• [EXTRAIT DU DOCUMENT]
§ §
Jamais de thé. Du thé jamais. Café, bière, eau. Même des toasts du C. I., des frites et un feuilleté aux épinards. Mais jamais de thé. Du thé jamais. C’est précisément un léger moment de thé qui entre dans l’histoire. Et même plus encore, il s’est transformé en photo. Köhle avec du thé. Cela restera à jamais associé. Köhle avec du thé au C. I. Est-il malade ? Köhle en thé tête-à-tête avec Mieze Medusa. Qu’est-ce que ça veut dire ? Le pouvoir des images est grand, celui des mots ne l’est pas moins. La nuit des bières est longue, le temps du thé est-il en train d’advenir ou bien est-il déjà terminé ? En cours d’infusion ou déjà trop infusé ? Cela ne regarde que nous.

Qu’est-ce qu’il a à parler du thé ? Il l’a pourtant commandé lui-même !

Nous n’aimons pas les symboles de statut social. Nous n’aimons pas les maisons individuelles avec jardin, clôture et abri pour voiture. Nous préférons la piscine couverte à la piscine privée. Louer des appareils plutôt que de les avoir tous entassés dans notre cave, aller à la bibliothèque plutôt qu’avoir des étagères débordantes de livres… 
Stop ! Ceci n’est pas vrai. 
Nous vivons exprès dans un immeuble ancien pour que les étagères remplies de livres aient de la place jusqu’au plafond. Mais quand elles menacent de nous tomber dessus, nous allons au café. Seul, à deux ou avec d’autres. Probablement avec plus d’un livre et au moins un carnet de notes dans la poche. On garde le silence. 
Je lis, il écrit. 
Il réfléchit, je prends des notes. 
Il y en a toujours un qui a un manuscrit sur lui… Mais où est donc le feutre rouge ?
La ville, c’est aussi un luxe ! On n’est pas obligé de payer un loyer pour chaque pièce dont on a besoin. Enveloppés par le bavardage ambiant, nous apprécions la solitude dans un environnement de pensées, de conversations et de boissons. 
Personnellement, j’aime le thé. Depuis toujours. Il a fallu quelques décennies à Markus pour en arriver là. Mais c’est vrai : au C.I., nous ne buvons vraiment du thé que lorsque c’est nécessaire. Quand nous voulons passer l’automne en bonne santé. Pour que cela marche, répondre positivement à la question : « Et on peut en vivre ? »

 


Interview des auteurs

Que peut la littérature ?
Markus Köhle : découper, souder, mastiquer.
Mieze Medusa : Cela dépend de ce que l’on attend d’elle.

Quelle est l’importance des cafés pour toi/vous ?
MK : Selon le moment ou le lieu, selon que j’aie besoin de ceci ou cela, elle est grande comme un immeuble ou petite comme un trou de souris.
MM : Aller boire un verre seule, en tant que femme : parfois encore un acte de rébellion aux yeux des gens qui regardent avec un air bête. Jusqu’à la fin de ma vie, je ne me laisserai pas priver de cette liberté.
§ §
• [MATÉRIEL FOURNI]
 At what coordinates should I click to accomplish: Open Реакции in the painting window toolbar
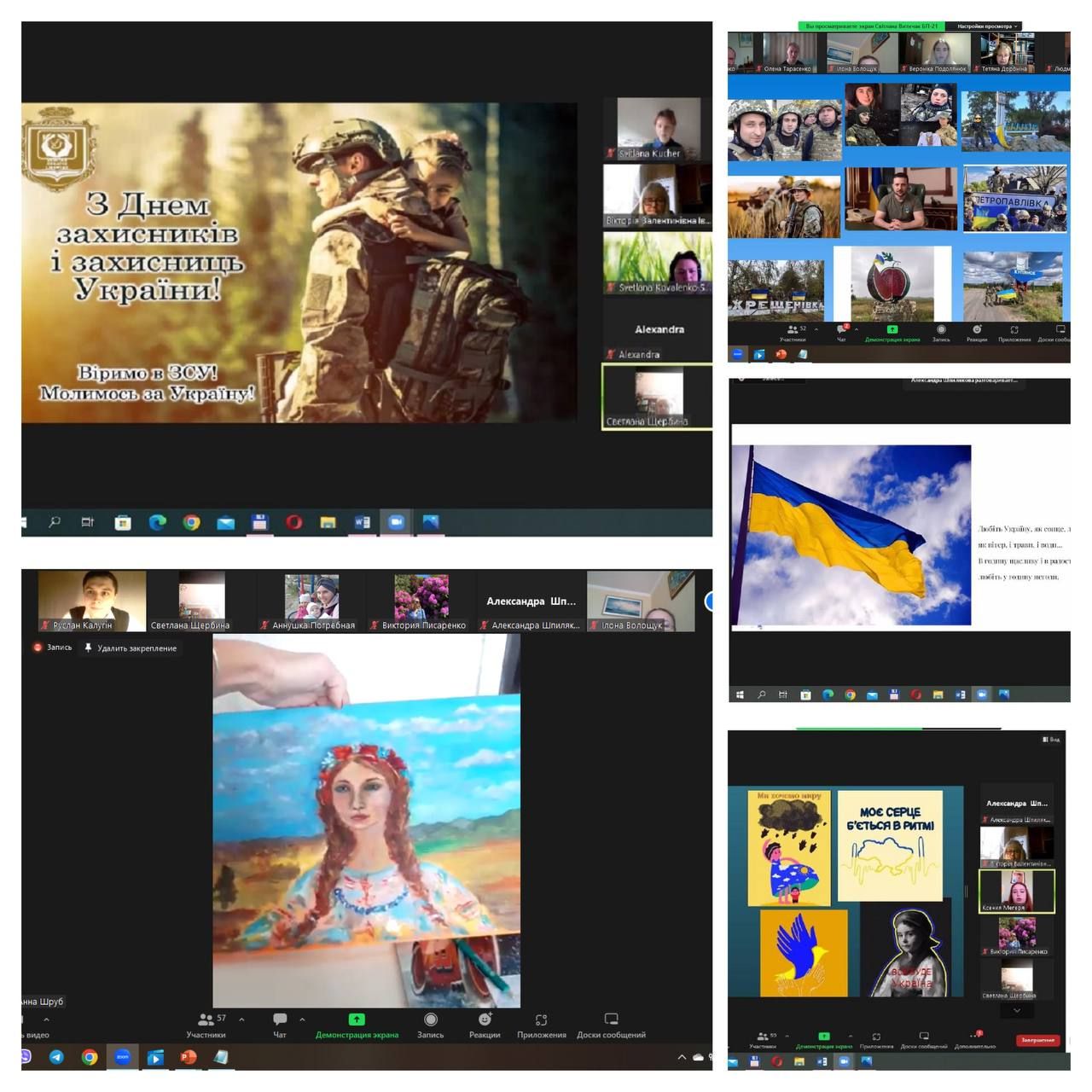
§ §
• [CONSIGNES DES EXERCICES]
a: Dans l'extrait sur le thé au café, que répond Markus Köhle à la question « Que peut la littérature ? » ?
b: Poursuivez l'extrait sur le thé au café à partir de sa dernière phrase.

• [CORRIGÉ]
a: Il répond : « découper, souder, mastiquer ».

b:
Où te sens-tu toi / Où vous sentez-vous chez vous ?
MK : Là où je peux enlever mes chaussures.
MM : Là où je mets quelques livres sur l’étagère et où je pose mon ordinateur portable. Et c’est encore plus facile si c’est au milieu d’une grande ville.

 

BIO

Markus Köhle écrit pour être entendu : www.autohr.at
Il est écrivain, artisan littéraire, technicien linguistique et le père du slam en Autriche. Il écrit pour les jeunes et les moins jeunes, fait de la littérature « sérieuse » et de « divertissement », organise et anime des slams de poésie et le festival de prose d’Innsbruck depuis plus de 20 ans, gère le projet d’auteurs Retrogranden aufgefrischt dans les murs de l’Alte Schmiede à Vienne et est rédacteur de la revue littéraire DUM (www.dum.at). Dernièrement, il a publié : Das Dorf ist wie das Internet, es vergisst nichts (roman, Sonderzahl 2023).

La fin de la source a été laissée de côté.